Subject : CN=SNC, CN=ERP
PKList updated (1 entries total, 1 newly added)
- In Virtual DataPort, open the configuration of the BAPI data source or a multidimensional data source with a BAPI adapter.
The user account used in the data source is a regular SAP user account without any special configuration. To see the SNC configuration of a user, do the following:
- In SAP GUI, start the transaction SU01.
- Enter the name of a user and click the “Display” icon: .
- Then, click the tab SNC to see the SNC configuration for that particular user. You will see a dialog like the following:
- In Virtual DataPort, in the dialog to configure the data source, click Advanced and follow these steps (the steps to enable SNC are the same for both types of data sources):
- Enter the path to the SAP Cryptographic Library. That is, the path to the file sapcrypto.dll (if the Server runs on Windows) or to libsapcrypto.so (if the Server runs on Linux). You can download this library from the SAP website.
- Enter the Partner name. That is, the distinguished name of the SAP server. For example, p:CN=SNC,CN=ERP.
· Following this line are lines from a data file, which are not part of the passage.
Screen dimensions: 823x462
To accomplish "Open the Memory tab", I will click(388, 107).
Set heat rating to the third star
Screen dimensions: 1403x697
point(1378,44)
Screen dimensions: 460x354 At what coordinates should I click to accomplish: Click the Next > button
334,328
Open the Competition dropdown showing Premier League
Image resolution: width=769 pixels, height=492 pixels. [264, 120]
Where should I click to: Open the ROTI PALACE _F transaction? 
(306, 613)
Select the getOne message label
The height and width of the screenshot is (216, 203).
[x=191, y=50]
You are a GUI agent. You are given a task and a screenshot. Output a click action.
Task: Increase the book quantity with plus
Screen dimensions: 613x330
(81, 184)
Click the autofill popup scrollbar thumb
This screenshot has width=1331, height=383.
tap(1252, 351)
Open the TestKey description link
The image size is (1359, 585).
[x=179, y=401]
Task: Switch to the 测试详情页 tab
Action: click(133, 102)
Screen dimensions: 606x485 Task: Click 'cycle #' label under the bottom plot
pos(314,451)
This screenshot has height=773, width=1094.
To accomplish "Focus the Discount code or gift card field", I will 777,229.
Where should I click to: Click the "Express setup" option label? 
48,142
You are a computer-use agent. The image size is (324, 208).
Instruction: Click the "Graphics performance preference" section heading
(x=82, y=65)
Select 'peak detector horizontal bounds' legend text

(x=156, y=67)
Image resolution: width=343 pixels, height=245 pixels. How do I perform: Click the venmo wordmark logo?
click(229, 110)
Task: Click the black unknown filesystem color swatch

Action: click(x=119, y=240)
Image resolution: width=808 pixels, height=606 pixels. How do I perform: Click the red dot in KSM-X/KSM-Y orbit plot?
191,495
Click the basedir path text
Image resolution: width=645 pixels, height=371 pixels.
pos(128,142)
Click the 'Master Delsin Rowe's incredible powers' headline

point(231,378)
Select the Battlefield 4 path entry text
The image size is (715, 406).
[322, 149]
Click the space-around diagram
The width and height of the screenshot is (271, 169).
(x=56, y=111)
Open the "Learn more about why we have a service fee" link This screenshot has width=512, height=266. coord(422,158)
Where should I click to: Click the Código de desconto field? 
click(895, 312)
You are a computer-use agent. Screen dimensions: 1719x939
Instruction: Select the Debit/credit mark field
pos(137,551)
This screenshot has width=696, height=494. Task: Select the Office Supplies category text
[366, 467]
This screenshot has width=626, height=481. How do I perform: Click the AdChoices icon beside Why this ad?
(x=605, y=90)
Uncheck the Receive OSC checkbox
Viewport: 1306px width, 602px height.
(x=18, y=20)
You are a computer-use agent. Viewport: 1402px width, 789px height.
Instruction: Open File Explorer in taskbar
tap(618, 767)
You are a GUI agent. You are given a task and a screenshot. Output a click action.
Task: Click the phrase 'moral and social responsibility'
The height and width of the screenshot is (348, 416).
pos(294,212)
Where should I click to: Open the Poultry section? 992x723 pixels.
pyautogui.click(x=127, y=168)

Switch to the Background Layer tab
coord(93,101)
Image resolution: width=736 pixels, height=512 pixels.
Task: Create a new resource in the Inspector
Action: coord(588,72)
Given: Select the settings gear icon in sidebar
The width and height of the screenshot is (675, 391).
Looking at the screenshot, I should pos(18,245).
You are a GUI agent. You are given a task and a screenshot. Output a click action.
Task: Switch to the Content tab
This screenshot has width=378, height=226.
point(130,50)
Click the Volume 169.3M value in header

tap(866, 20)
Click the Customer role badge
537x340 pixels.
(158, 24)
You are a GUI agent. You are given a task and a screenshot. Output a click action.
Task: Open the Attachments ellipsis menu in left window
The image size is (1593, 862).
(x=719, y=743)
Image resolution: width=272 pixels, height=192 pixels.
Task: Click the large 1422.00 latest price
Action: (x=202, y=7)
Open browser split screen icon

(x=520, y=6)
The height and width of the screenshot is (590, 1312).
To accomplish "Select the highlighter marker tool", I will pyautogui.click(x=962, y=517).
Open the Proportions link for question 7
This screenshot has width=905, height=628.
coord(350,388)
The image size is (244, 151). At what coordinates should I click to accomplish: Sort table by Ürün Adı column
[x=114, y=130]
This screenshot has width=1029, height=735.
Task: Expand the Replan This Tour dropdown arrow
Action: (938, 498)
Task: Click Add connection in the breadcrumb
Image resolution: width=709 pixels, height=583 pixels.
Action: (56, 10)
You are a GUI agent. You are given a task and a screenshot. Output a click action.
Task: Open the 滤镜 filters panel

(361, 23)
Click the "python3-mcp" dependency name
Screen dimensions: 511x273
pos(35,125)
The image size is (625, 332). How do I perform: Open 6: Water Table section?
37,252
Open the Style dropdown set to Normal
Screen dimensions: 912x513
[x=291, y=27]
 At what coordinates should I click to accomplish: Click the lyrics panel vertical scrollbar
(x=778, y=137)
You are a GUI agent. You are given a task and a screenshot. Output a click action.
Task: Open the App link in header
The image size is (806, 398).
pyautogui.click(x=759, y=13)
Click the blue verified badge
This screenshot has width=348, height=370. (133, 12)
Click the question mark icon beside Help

- Select the Security level. SAP offers three levels of configuration and in addition, you have these options:
- Use the value from snc/data_protection/use: uses the default security level set by the SAP server.
- Use the value from snc/data_protection/max: uses the maximum level of security offered by the SAP server.
After creating the data source, you can use a network packets analyzer (e.g. WireShark) to check that the messages are encrypted:
Appendix A: Configuration Properties of SAP
At the SAP server, the profile configuration file (in our scenario: C:\usr\sap\ERP\SYS\profile\ERP_DVEBMGS03) has to have the following properties.
# Properties related to SNC configuration
snc/enable = 1
snc/data_protection/min = 2
snc/data_protection/max = 3
snc/data_protection/use = 3
snc/accept_insecure_gui = 1
snc/accept_insecure_rfc = 1
snc/accept_insecure_r3int_rfc = 1
snc/r3int_rfc_secure = 0
snc/r3int_rfc_qop = 3
snc/permit_insecure_start = 1
snc/identity/as = p:CN=SNC,CN=ERP
snc/extid_login_diag = 1
snc/extid_login_rfc = 1
spnego/construct_SNC_name = 111
snc/gssapi_lib = C:\usr\sap\ERP\DVEBMGS03\exe\sapcrypto.dll
The following link explains in more detail the meaning of these properties: Profile Parameter Settings on AS ABAP.